I get that automakers are desperate for people to come buy cars, but zero-percent financing? Really? Didn't we just learn this lesson? That when we lend money to each other we should charge an appropriate interest rate lest things get wildly out of hand?

Well, my guess is that very few people are actually qualifying for those loans, anyway. Zero-percent financing has always been used as a way to lure customers into dealerships. And right now it's hard to begrudge the poor car companies that.

Barbara!


6 Comments and Trackbacks to “Free money? Sure, what could be wrong with that?”

  1. rrsafety Says:

    0% and other ultra-low rates are NOT the problem.

    Low INTRODUCTORY rates are a problem.
    No interest loans with a high interest reset a few years later are problems.

    But the idea that 0% FIXED loans are worse for consumers than 8% fixed loans is simply insane.

  2. tegwar Says:

    what (s)he said. Aside from being annoyed, I thought it notable that Toyota (and Nissan now too, I think) is running this ad / deal but GM and company aren't. That is: Toyota is, GM can't. I take it as a measure of relative strength.

  3. Barbara Kiviat Says:

    @rrsafety: True enough, though 0% financing often means the term of the loan is shorter—and monthly payments are higher. Does 0% financing entice people to add more to their monthly budgets than they should be doing at a time when folks all over the place are losing their jobs? I don't have any data on that, but I'll put it out there as plausible conjecture. These deals also often require buyers to give up cash-back rebates, which can be more meaningful, dollar-wise, in the long run.
    -
    The other thing I don't like about 0% financing is that it encourages people to finance in the first place. I know I'm probably old-fashioned and naive, not to mention unlike 99% of Americans in that I don't have to have a car to get to work or the grocery store, but isn't this the point in the credit cycle where we're supposed to all look at each other and start saying things like, "You know, whenever my parents bought a car, they paid with cash. They sort of just saved up over the years and then went shopping at the used-car lot.

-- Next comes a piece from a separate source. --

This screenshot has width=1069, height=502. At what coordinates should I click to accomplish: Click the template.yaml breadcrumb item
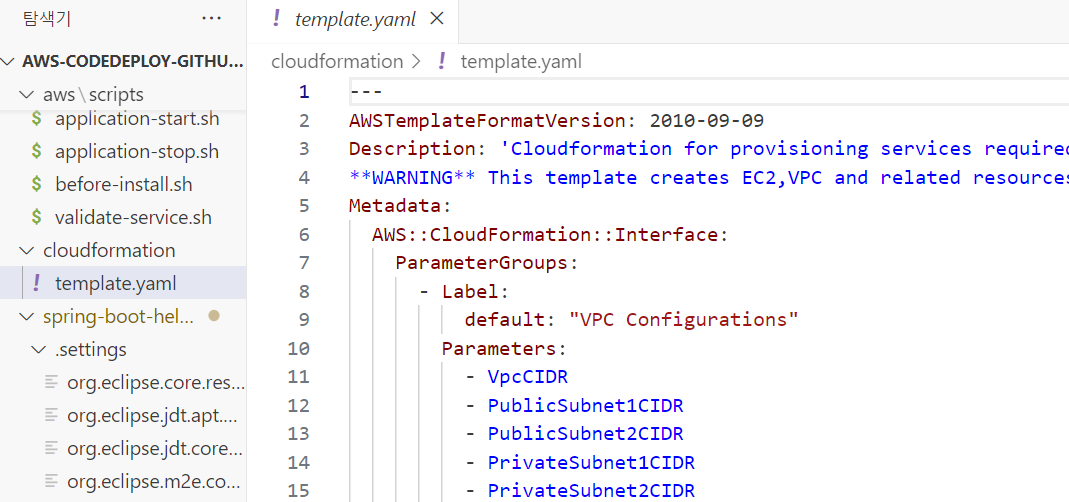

Hm." But maybe I'm, as you say, insane.

  4. harryfox Says:

    Two points about zero-percent or other low-rate car financing:

    One, its usually offered as an either/or: You can have low-rate financing, or you can have a cash rebate. In one case the manufacturer explicitly cuts the purchase price with a rebate, in another case it uses some cash to buy down the interest rate on a car loan. In either case its an admission that the list price for the car is far above the market price, and they need some incentives to move the product.

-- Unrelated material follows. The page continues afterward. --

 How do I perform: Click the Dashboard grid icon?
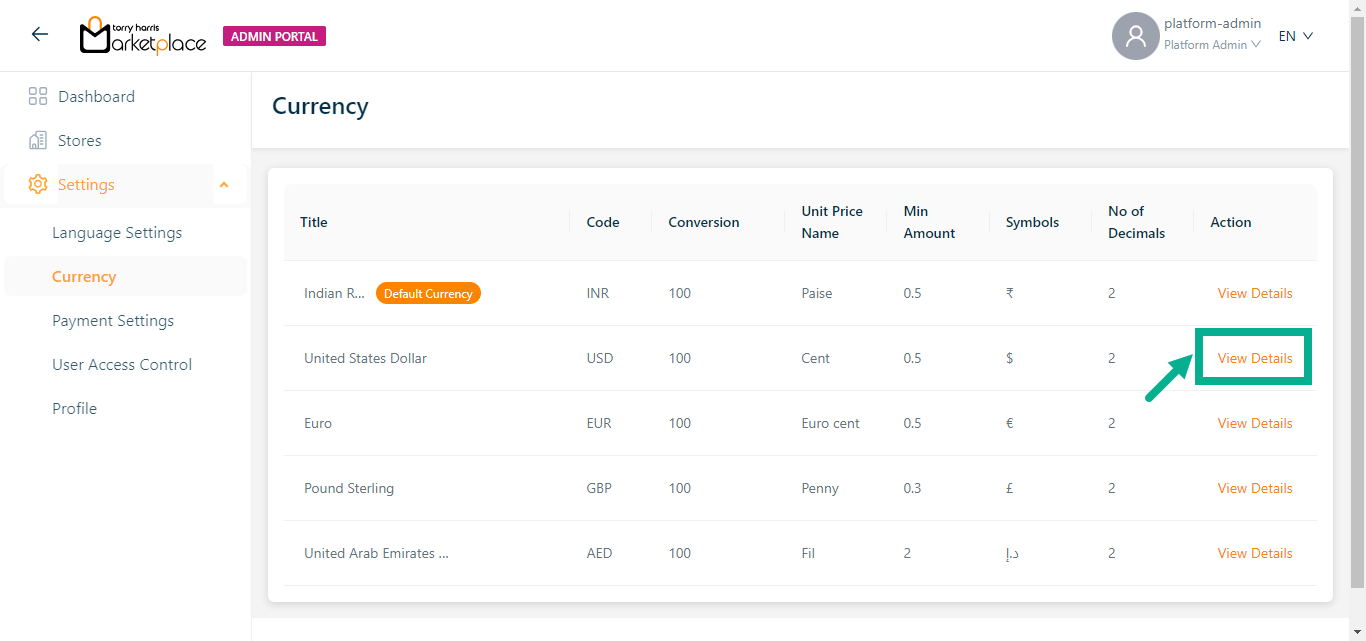click(38, 97)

    Two, only a minority of buyers will actually qualify for the low-rate loans. When I was buying a (used) car at my local Ford dealer six months ago they were offering 1.9% financing. But the finance guy admitted that about the only people who qualified for that rate were those who could afford to pay cash for the car anyway.

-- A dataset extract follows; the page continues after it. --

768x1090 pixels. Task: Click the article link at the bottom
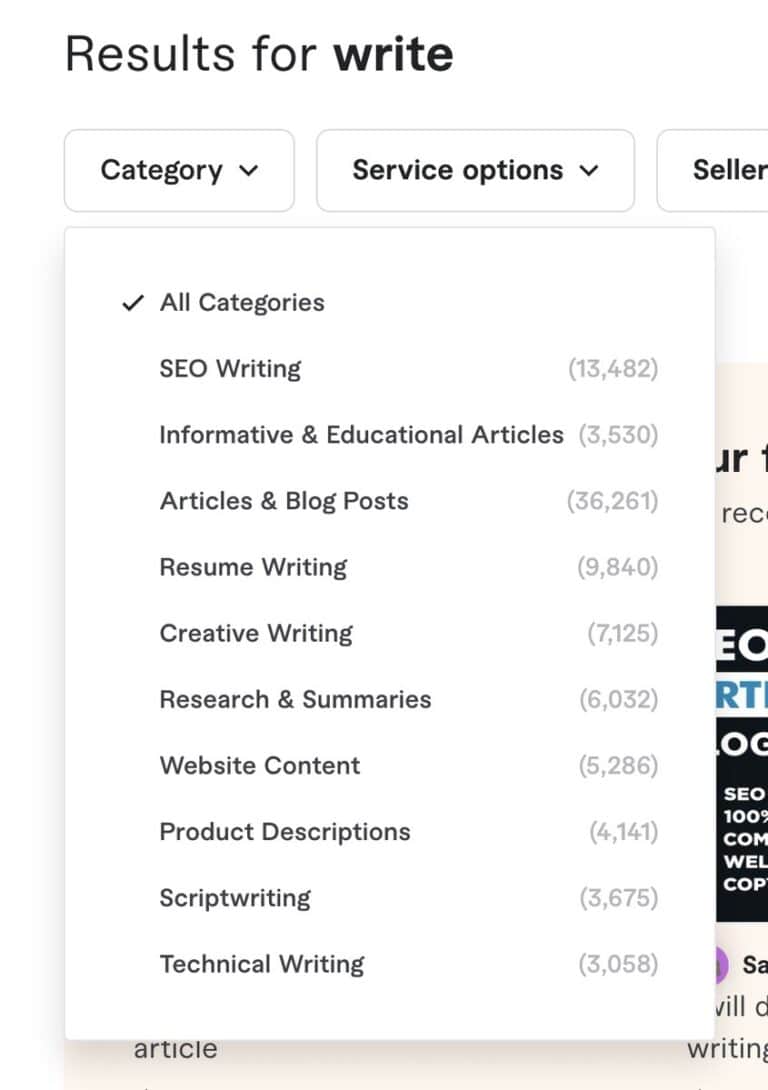click(176, 1048)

  5. bryanfromhouston Says:

    Saved by Zero is Toyota's way of nailing the coffin shut on the Big 3. Sadly, there is nothing that will stop this trajectory of GM losing market share. Just like a plane that stalls on take-off...pull out your parachute and jump away from the plane. It can't be recovered! The fact is that Toyota, Honda, Nissan, and Mazda are all reducing or shutting down production lines. See here: http://www.newsweek.com/id/162933 Certainly, this is no fun. People will lose jobs, homes, etc...but it will not change the reality that I can't afford a new car at the moment at any price, nor are there enough buyers to provide the demand to keep those folks employed. Just bailing out auto companies to pay workers to produce cars that nobody is able to afford or can get credit to buy is foolish. What we are facing right now is deleveraging. It is what happens when Wall Street, the Big 3, and the housing industry gets drunk and no one takes away the punch bowl. We have way too much capacity for production, entirely too much supply and not nearly enough demand unless we begin exporting to India and China at prices that they can afford.
    -
    The supply / demand curve in the present economy is out of whack, and there is no easy or non-painful way to put it back in balance. God knows, I wish there was, but it is time to pay the Piper. We can't keep robbing Peter to pay Paul. The Saved by Zero campaign is just further evidence of the coming restructuring.

  6. tegwar Says:

    How many can afford to not finance a car purchase (new or used)? What we're talking about is a lump sum transaction of nearly $10,000 to $20,000 (and on up). That's a lot to set aside - on the order of at least $250/month for 3+ yrs, i.e. not that different from the car payment (and in the meantime, repair bills on the aging car may eat at the wallet).
    Personally, the idea of a big car loan boggles my mind: it's a lot of money per month for something someone else can destroy real quick with no guarantee that the insurance payout will make you whole (since they reimburse on 'blue book value', not what you owe).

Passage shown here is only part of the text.